To combat those trends, Federal Reserve Chairman Ben Bernanke yesterday indicated a new willingness to cut interest rates more deeply. That came after the Bush Administration began floating the idea of direct economic stimulus such as tax rebates. Bank of America's move provided an immediate shot in the arm, as the battered stocks of Countrywide and some other mortgage lenders rose on optimism that the possible takeover by Bank of America could signal an end to the relentless bad news from lenders.
More broadly, a failure of Countrywide would have posed a major risk to the U.S. economy, since the lender services about one of every six loans in the country.

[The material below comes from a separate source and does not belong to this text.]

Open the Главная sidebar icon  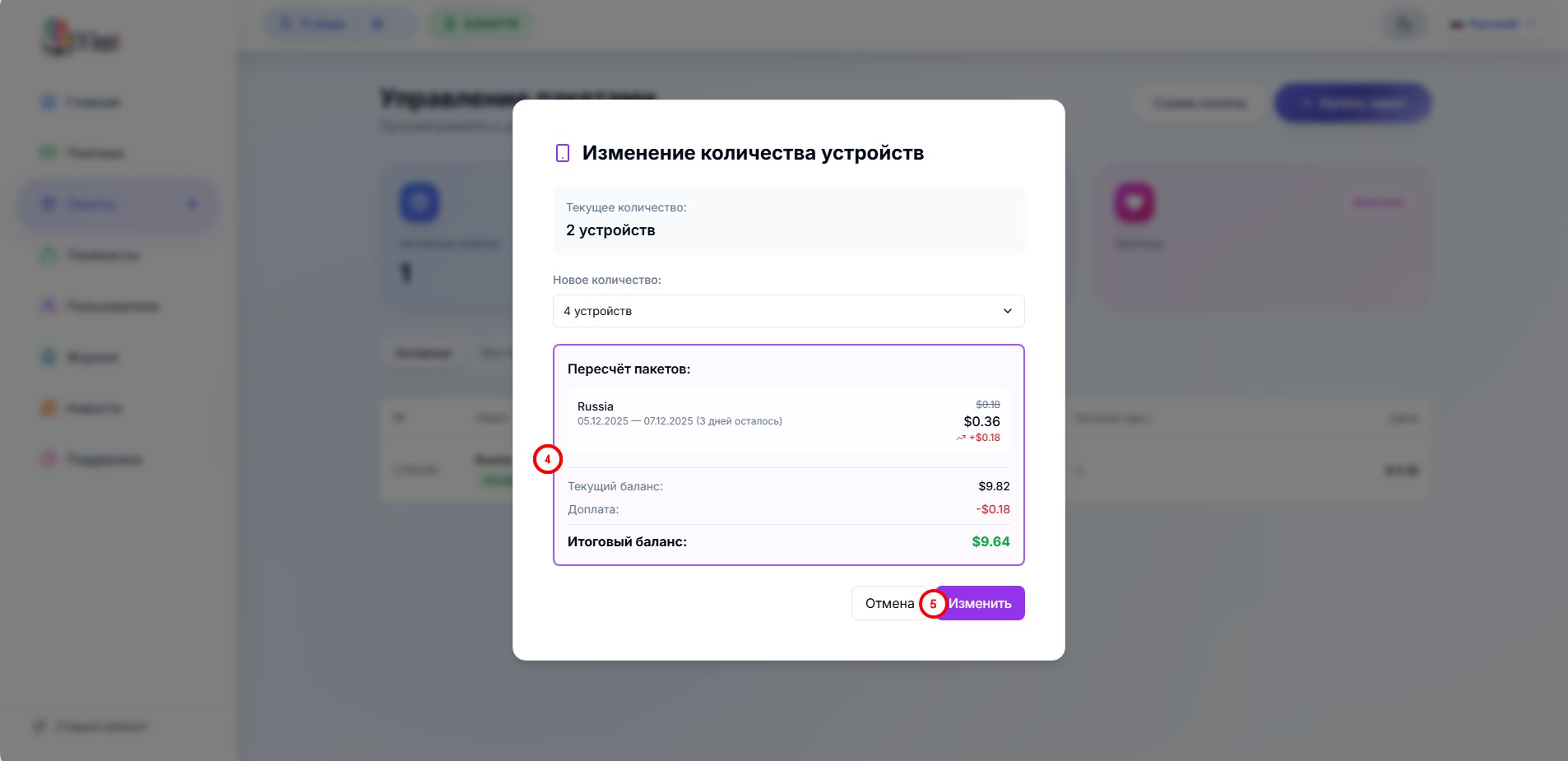(x=49, y=102)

Bankruptcy likely would have shifted huge financial risk to Fannie Mae and Freddie Mac. A Treasury spokesman said agency officials played no role in any talks about a rescue by Bank of America.

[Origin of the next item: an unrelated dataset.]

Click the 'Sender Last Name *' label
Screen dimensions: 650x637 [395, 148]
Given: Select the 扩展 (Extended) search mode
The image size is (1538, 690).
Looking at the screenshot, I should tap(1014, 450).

Bank of America declined to comment on any deal, citing a longstanding policy on not commenting on rumors and speculation. Countrywide representatives didn't immediately respond to a request for comment.

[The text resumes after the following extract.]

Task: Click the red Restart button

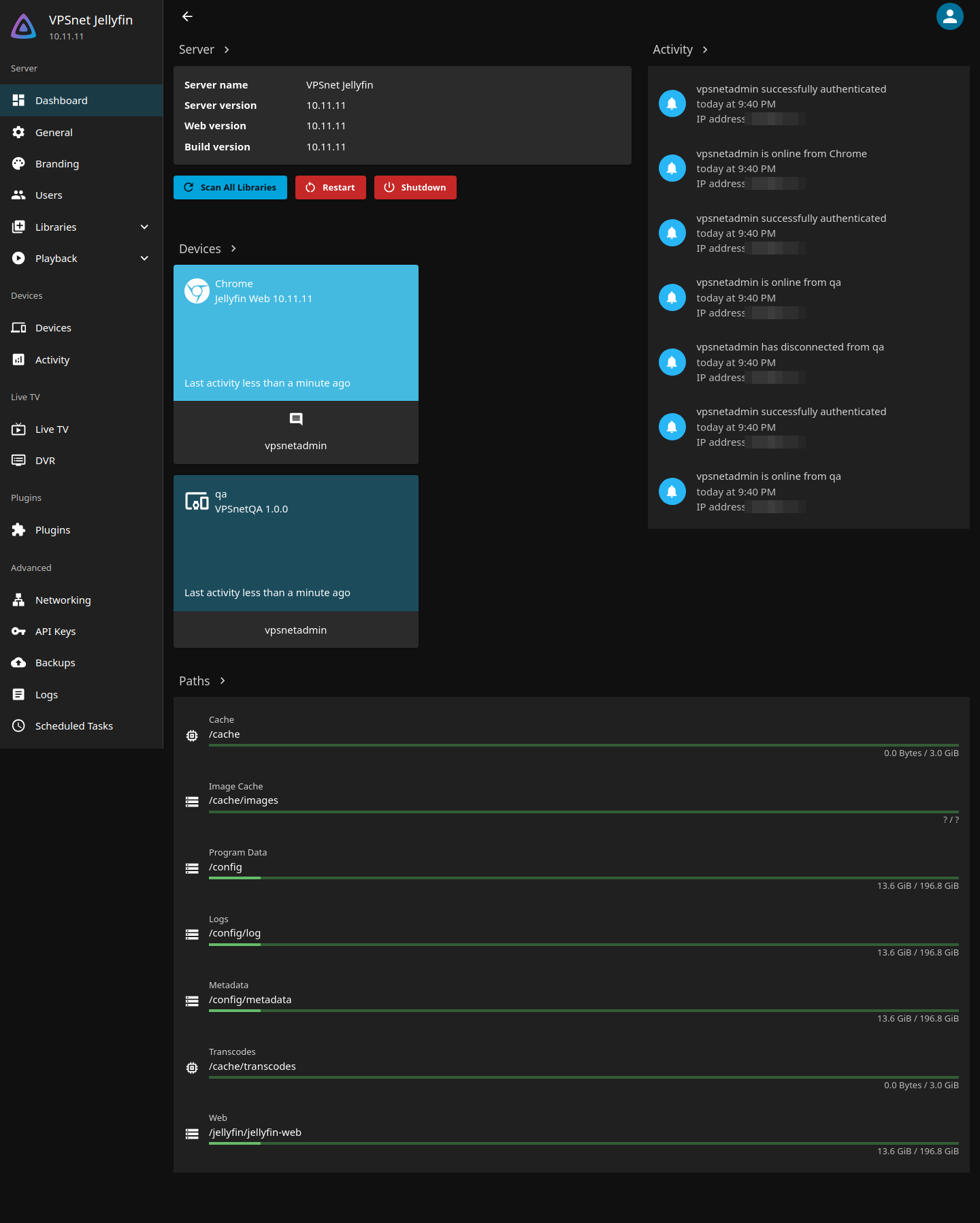Action: tap(331, 188)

Countrywide's acquisition would mark the end of a mortgage lender long known as an innovator, survivor of slumps and fierce competitor that rocketed to No. 1 in U.S. mortgage lending by the early 1990s. It has remained the biggest by hiring thousands of loan officers from rivals that merged, and lowering its lending standards along with others -- leading to rising defaults recently.
During the housing boom, Countrywide was a big promoter of option adjustable-rate mortgages, which give borrowers choices of how much to pay each month and can increase a loan's balance. A smaller chunk of Countrywide's business came from subprime loans, but the lender was exposed to many past subprime loans and other risky loans it sold.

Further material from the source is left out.